* _Document text_
---*---

# I'm getting really sick of this



## cooper.mayberry (Feb 8, 2016)

I have had Africans for a little while now but they have always been malawis, I sold them all due to their aggression and started keeping tropheus because they are so beautiful and I have been told they are not aggressive, I had 4 baby Bemba reds then I bought another 6 from my lfs in the intent to breed them, they are fully grown and bigger than I thought. I am so frustrated as these are by far the most aggressive fish I have ever kept they will not get along no matter how many times o Rearrange the tank(giving lots of hiding spots then none) but they will continue to bully each other, I am getting no where with breeding them and I really just want to k ow how to make them stop attacking each other. Someone please help.


----------



## noddy (Nov 20, 2006)

Groups of 18 minimum in a 75g tank would be one way. I personally kept mine in 5' tanks with at least 30 adults per tank.


----------



## dledinger (Mar 20, 2013)

I'm curious what you have them in, and I agree, 10 is likely too few. I have 29 Duboisi in a 60 gallon right now and they're growing quick. It's my first tropheus colony and so far so good.


----------



## cooper.mayberry (Feb 8, 2016)

I have them in a 200 litre 4ft tank and they are very very large, around about 20 cm, I have removed a lot of the rock work and they seem a bit happier and more calm but the occasional attack really annoys me so I remove that fish, he's the biggest, then the next biggest is even more brutal. I have four filters on it currently, 2 hob filters that filter about 400-500 litres per hour, 2 internal ones, one that filters 300-400 litres and finally a very large internal filter that filters 1000 litres an hour, I am planning on getting a canister filter too but I have been told you can have too much filtration so I'm still researching.


----------



## JimA (Nov 7, 2009)

Plain and simple you probably need a bigger tank, and more fish.

---*---

* _Recorded data_
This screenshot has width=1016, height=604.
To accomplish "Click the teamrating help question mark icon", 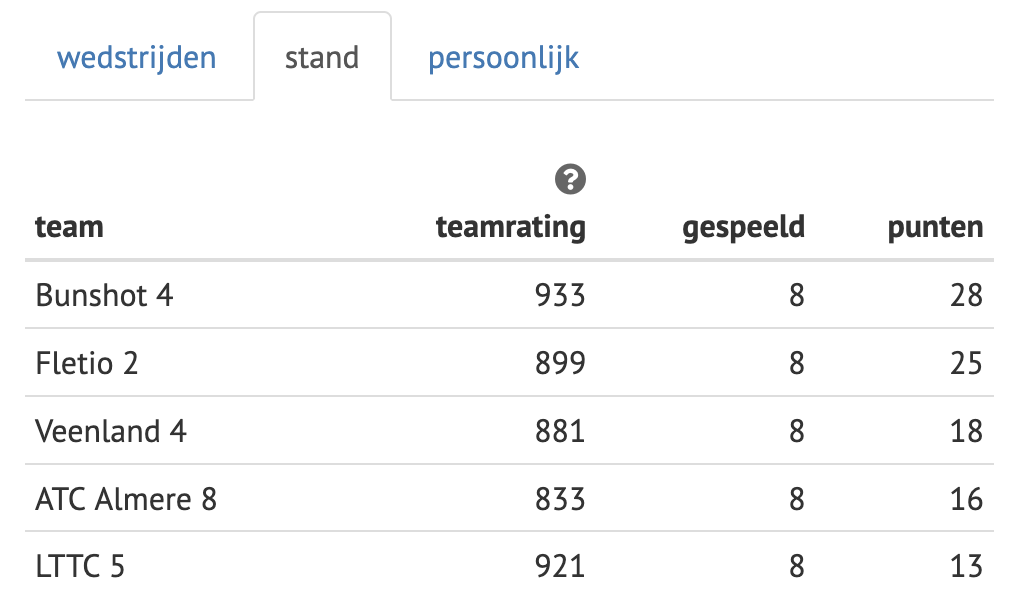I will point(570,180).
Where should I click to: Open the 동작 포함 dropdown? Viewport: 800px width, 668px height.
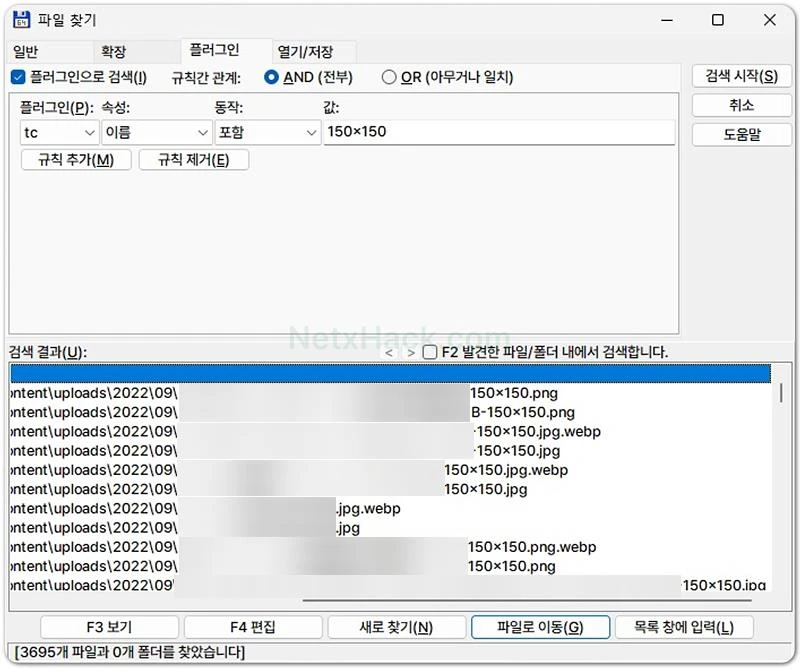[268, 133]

---*---

* _Task details_
Duplicate the part of the tropheus thread starting with "I have them" and going on through "I'm still researching.". Work only from the forum thread about aggressive tropheus.

* _Task result_
I have them in a 200 litre 4ft tank and they are very very large, around about 20 cm, I have removed a lot of the rock work and they seem a bit happier and more calm but the occasional attack really annoys me so I remove that fish, he's the biggest, then the next biggest is even more brutal. I have four filters on it currently, 2 hob filters that filter about 400-500 litres per hour, 2 internal ones, one that filters 300-400 litres and finally a very large internal filter that filters 1000 litres an hour, I am planning on getting a canister filter too but I have been told you can have too much filtration so I'm still researching.